START DATA SHOWN

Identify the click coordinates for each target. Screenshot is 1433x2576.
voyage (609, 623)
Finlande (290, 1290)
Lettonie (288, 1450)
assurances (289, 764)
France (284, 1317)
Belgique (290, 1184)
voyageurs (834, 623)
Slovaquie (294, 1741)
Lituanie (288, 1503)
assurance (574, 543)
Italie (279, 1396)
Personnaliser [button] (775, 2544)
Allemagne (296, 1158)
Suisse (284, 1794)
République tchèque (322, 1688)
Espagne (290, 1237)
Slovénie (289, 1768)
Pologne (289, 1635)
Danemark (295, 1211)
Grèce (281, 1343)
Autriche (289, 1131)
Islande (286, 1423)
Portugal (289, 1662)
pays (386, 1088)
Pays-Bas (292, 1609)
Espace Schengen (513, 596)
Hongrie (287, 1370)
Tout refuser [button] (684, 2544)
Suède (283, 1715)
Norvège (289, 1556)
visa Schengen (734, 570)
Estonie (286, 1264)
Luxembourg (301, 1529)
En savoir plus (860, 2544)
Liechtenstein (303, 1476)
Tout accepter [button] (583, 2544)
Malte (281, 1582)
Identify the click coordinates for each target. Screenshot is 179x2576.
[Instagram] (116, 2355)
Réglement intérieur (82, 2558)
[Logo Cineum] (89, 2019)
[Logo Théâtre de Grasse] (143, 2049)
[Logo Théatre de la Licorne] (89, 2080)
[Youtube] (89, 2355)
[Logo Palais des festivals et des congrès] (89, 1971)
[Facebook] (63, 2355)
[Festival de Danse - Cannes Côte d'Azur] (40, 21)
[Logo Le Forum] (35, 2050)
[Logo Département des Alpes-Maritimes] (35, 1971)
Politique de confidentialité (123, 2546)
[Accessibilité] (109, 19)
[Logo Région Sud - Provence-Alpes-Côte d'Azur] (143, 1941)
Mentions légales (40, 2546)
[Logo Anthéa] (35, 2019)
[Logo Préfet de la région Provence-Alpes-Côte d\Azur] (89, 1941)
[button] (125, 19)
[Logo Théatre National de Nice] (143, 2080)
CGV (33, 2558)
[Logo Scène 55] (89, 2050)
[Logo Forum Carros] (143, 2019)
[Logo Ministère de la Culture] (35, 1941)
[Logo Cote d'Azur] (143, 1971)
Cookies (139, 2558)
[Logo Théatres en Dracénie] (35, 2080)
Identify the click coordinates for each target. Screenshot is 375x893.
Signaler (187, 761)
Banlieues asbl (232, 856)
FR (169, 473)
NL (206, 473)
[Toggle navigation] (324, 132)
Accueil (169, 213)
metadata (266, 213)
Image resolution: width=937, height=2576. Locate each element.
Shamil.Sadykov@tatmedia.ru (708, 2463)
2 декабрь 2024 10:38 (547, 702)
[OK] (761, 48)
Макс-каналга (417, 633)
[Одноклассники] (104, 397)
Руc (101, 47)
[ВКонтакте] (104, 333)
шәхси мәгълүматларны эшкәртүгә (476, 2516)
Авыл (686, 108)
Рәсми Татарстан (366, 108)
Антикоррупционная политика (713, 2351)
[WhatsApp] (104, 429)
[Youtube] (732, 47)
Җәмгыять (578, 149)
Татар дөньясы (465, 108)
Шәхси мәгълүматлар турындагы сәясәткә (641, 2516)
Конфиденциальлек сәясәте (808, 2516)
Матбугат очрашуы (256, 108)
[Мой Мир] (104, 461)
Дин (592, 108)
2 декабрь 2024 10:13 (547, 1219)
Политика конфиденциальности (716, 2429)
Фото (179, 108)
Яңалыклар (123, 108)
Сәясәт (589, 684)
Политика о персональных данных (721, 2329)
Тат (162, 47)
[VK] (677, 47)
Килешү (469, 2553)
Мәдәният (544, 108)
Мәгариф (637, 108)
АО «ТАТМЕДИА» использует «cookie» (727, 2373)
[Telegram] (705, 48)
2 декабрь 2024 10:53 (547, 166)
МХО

END DATA SHOWN

▶ [REQUIRED WORK]
The data must be output in full, exactly as given.

▶ [TASK ANSWER]
Identify the click coordinates for each target. Screenshot is 1433x2576.
voyage (609, 623)
Finlande (290, 1290)
Lettonie (288, 1450)
assurances (289, 764)
France (284, 1317)
Belgique (290, 1184)
voyageurs (834, 623)
Slovaquie (294, 1741)
Lituanie (288, 1503)
assurance (574, 543)
Italie (279, 1396)
Personnaliser [button] (775, 2544)
Allemagne (296, 1158)
Suisse (284, 1794)
République tchèque (322, 1688)
Espagne (290, 1237)
Slovénie (289, 1768)
Pologne (289, 1635)
Danemark (295, 1211)
Grèce (281, 1343)
Autriche (289, 1131)
Islande (286, 1423)
Portugal (289, 1662)
pays (386, 1088)
Pays-Bas (292, 1609)
Espace Schengen (513, 596)
Hongrie (287, 1370)
Tout refuser [button] (684, 2544)
Suède (283, 1715)
Norvège (289, 1556)
visa Schengen (734, 570)
Estonie (286, 1264)
Luxembourg (301, 1529)
En savoir plus (860, 2544)
Liechtenstein (303, 1476)
Tout accepter [button] (583, 2544)
Malte (281, 1582)
Identify the click coordinates for each target. Screenshot is 179x2576.
[Instagram] (116, 2355)
Réglement intérieur (82, 2558)
[Logo Cineum] (89, 2019)
[Logo Théâtre de Grasse] (143, 2049)
[Logo Théatre de la Licorne] (89, 2080)
[Youtube] (89, 2355)
[Logo Palais des festivals et des congrès] (89, 1971)
[Facebook] (63, 2355)
[Festival de Danse - Cannes Côte d'Azur] (40, 21)
[Logo Le Forum] (35, 2050)
[Logo Département des Alpes-Maritimes] (35, 1971)
Politique de confidentialité (123, 2546)
[Accessibilité] (109, 19)
[Logo Région Sud - Provence-Alpes-Côte d'Azur] (143, 1941)
Mentions légales (40, 2546)
[Logo Anthéa] (35, 2019)
[Logo Préfet de la région Provence-Alpes-Côte d\Azur] (89, 1941)
[button] (125, 19)
[Logo Théatre National de Nice] (143, 2080)
CGV (33, 2558)
[Logo Scène 55] (89, 2050)
[Logo Forum Carros] (143, 2019)
[Logo Ministère de la Culture] (35, 1941)
[Logo Cote d'Azur] (143, 1971)
Cookies (139, 2558)
[Logo Théatres en Dracénie] (35, 2080)
Identify the click coordinates for each target. Screenshot is 375x893.
Signaler (187, 761)
Banlieues asbl (232, 856)
FR (169, 473)
NL (206, 473)
[Toggle navigation] (324, 132)
Accueil (169, 213)
metadata (266, 213)
Image resolution: width=937, height=2576. Locate each element.
Shamil.Sadykov@tatmedia.ru (708, 2463)
2 декабрь 2024 10:38 (547, 702)
[OK] (761, 48)
Макс-каналга (417, 633)
[Одноклассники] (104, 397)
Руc (101, 47)
[ВКонтакте] (104, 333)
шәхси мәгълүматларны эшкәртүгә (476, 2516)
Авыл (686, 108)
Рәсми Татарстан (366, 108)
Антикоррупционная политика (713, 2351)
[WhatsApp] (104, 429)
[Youtube] (732, 47)
Җәмгыять (578, 149)
Татар дөньясы (465, 108)
Шәхси мәгълүматлар турындагы сәясәткә (641, 2516)
Конфиденциальлек сәясәте (808, 2516)
Матбугат очрашуы (256, 108)
[Мой Мир] (104, 461)
Дин (592, 108)
2 декабрь 2024 10:13 (547, 1219)
Политика конфиденциальности (716, 2429)
Фото (179, 108)
Яңалыклар (123, 108)
Сәясәт (589, 684)
Политика о персональных данных (721, 2329)
Тат (162, 47)
[VK] (677, 47)
Килешү (469, 2553)
Мәдәният (544, 108)
Мәгариф (637, 108)
АО «ТАТМЕДИА» использует «cookie» (727, 2373)
[Telegram] (705, 48)
2 декабрь 2024 10:53 (547, 166)
МХО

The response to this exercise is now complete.